Problem details: Restate word for word the lines of the records below, starting at the line that contains "Given: Click the" and ending at the line that contains "The image size is (1389, 868).", with both of those lines included and nothing else.

Dataset:
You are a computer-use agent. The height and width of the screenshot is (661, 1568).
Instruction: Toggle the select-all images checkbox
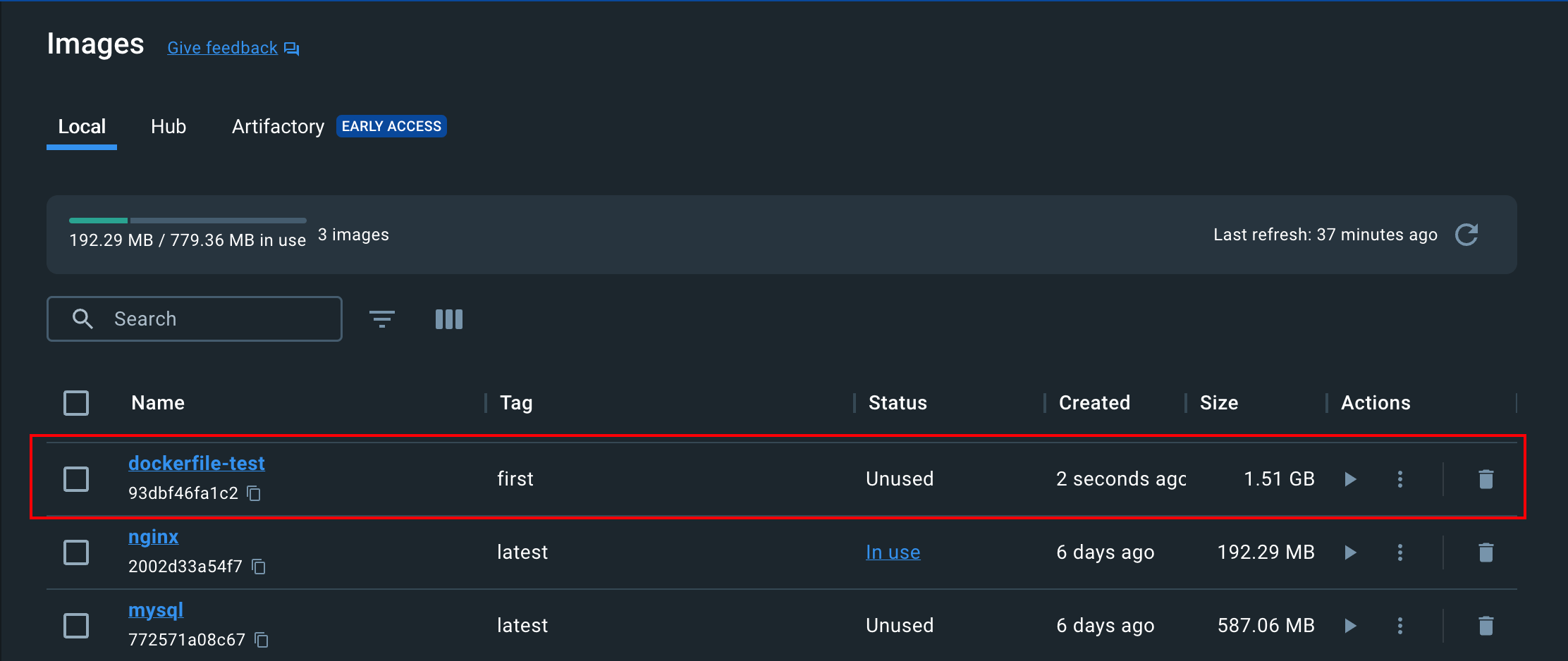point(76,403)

==

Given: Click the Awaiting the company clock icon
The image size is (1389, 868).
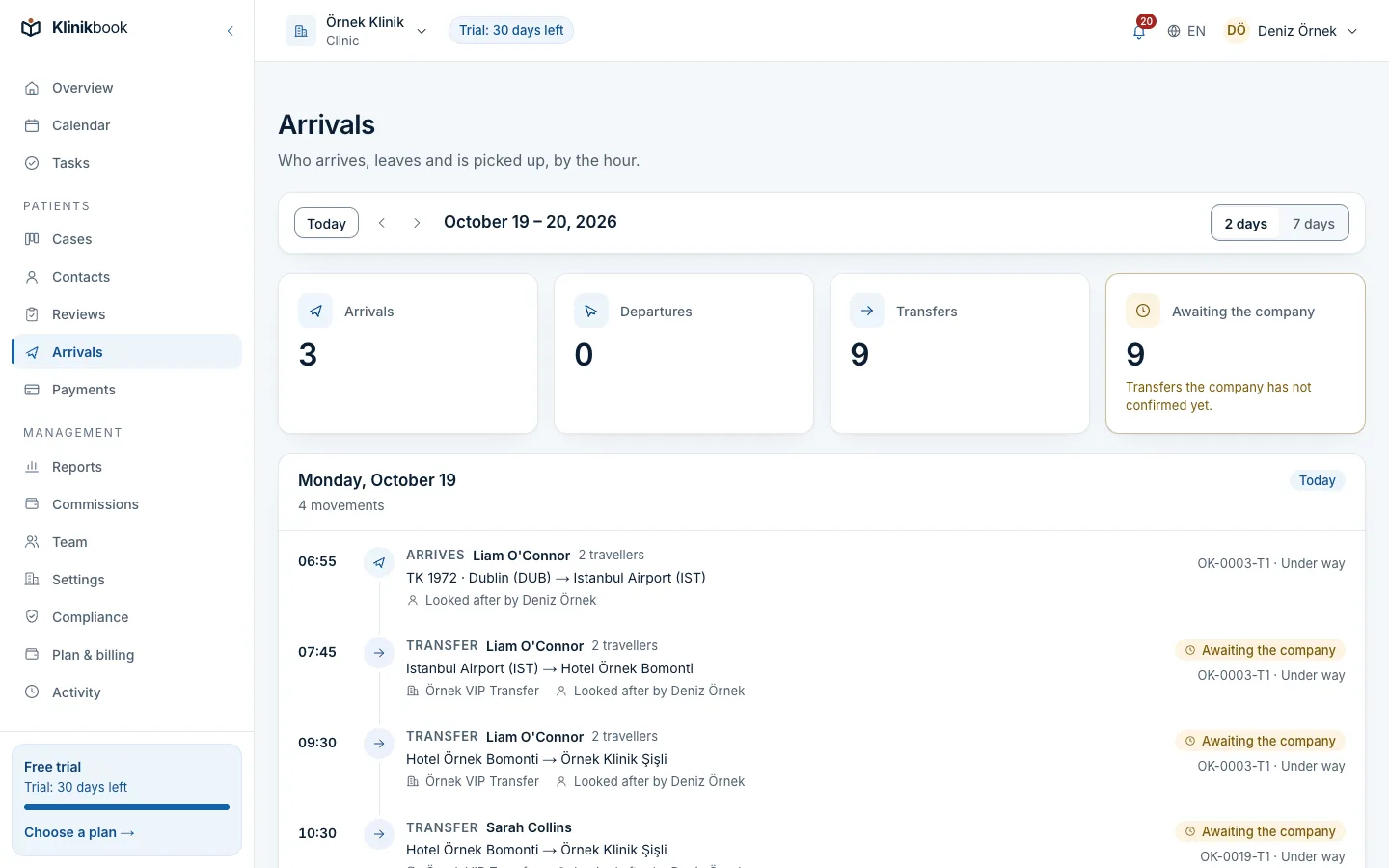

Response for this exercise:
Given: Click the Awaiting the company clock icon
The image size is (1389, 868).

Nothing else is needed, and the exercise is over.